Wandering Saratoga, 1876

Congress Hall
Congress Hall

We’ll continue with what “Saratoga Illustrated” had to say about the city of springs in 1876:

Saratoga Springs is a village of hotels and dwelling houses. There are few or no manufactories, and its streets seem devoted to elegant leisure or abundant shopping. Its surface is mainly level, except where a shallow valley winds in a general north-easterly direction through the center. Through this runs a little brook, and, by its banks, at the bottom of the valley, may be found most of the more famous mineral springs….

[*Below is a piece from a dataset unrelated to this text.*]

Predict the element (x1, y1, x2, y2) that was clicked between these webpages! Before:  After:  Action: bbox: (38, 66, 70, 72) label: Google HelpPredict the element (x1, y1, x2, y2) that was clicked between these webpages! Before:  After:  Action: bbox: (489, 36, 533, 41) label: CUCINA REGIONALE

The Town Hall, on the corner of Broadway and Lake Street, marks the center of population. The geographical center is, perhaps, a quarter of a mile to the south-east of this point. Immediately beyond the village, and in nearly every direction, the country becomes broken, so that the outskirts are varied and pleasing, while the village itself is sufficiently level for comfortable walking.

The principal street is Broadway, extending a little east of north through the entire village, and making the grand drive and promenade, where all the life, business, and pleasure of the place may be seen in a five-minutes’ walk. This concentration of the hotels and stores in one street, and in the immediate neighborhood of nearly all of the springs, gives the village a singular aspect; for, away from this center, there is nothing but houses, cottages, and villas, each in prim fashion facing its quiet, shady street – a village of homes.

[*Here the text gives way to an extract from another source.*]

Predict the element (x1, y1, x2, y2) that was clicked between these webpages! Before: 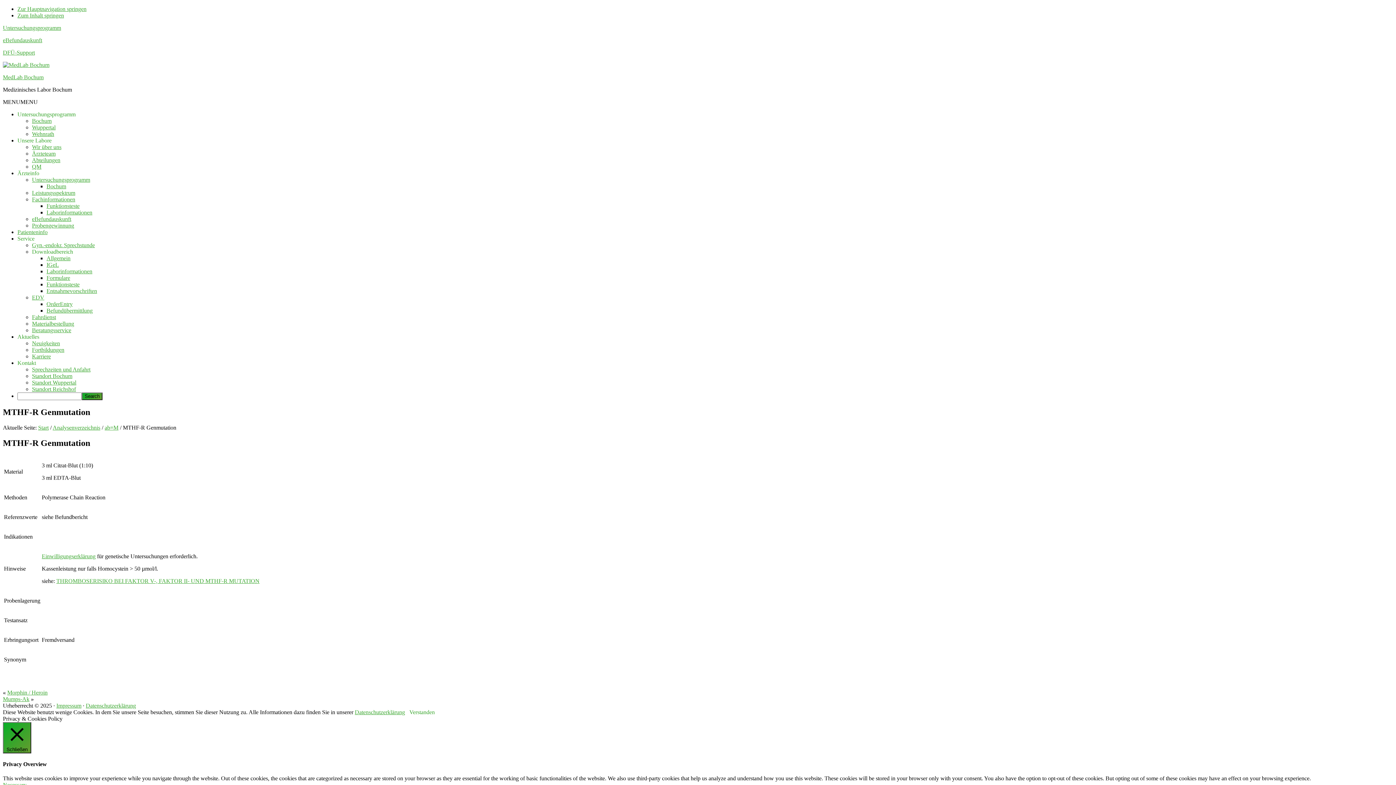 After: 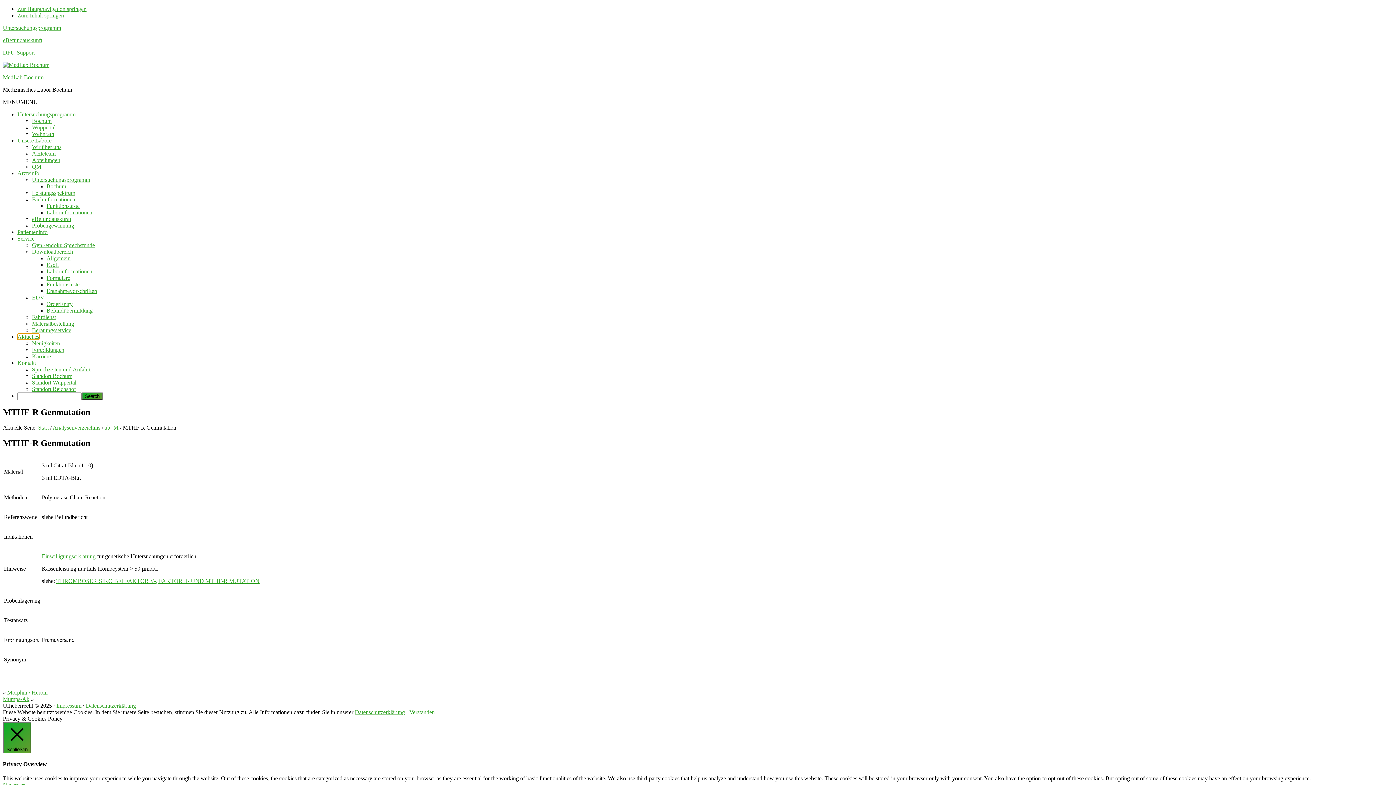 Action: bbox: (17, 333, 39, 340) label: Aktuelles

Broadway is peculiar and original. The hotels, the elegant stores, the fine rows of trees, the broad borders of sod, and the throng of carriages and people that crowd its walks and roads, present a spectacle unlike anything else in the world . . . No other resort can show two such palaces as the Grand Union and Congress Hall, facing each other on one street. Perhaps no other place would lug two such monster buildings into such pronounced rivalry. Be that as it may, here they stand, and the general effect is remarkable, and a trifle oppressive. There is too much of architectural glory; but the American likes grandeur, and here he has it, in a profusion perfectly dazzling. There is a slight bend in the street, in the neighborhood of Congress Hall, and standing here, one may look in either direction, and feel a natural pride in his country, that such monuments to American wealth, skill, and culture, can be taken in at a single glance. Certainly, there is but one Saratoga in the world.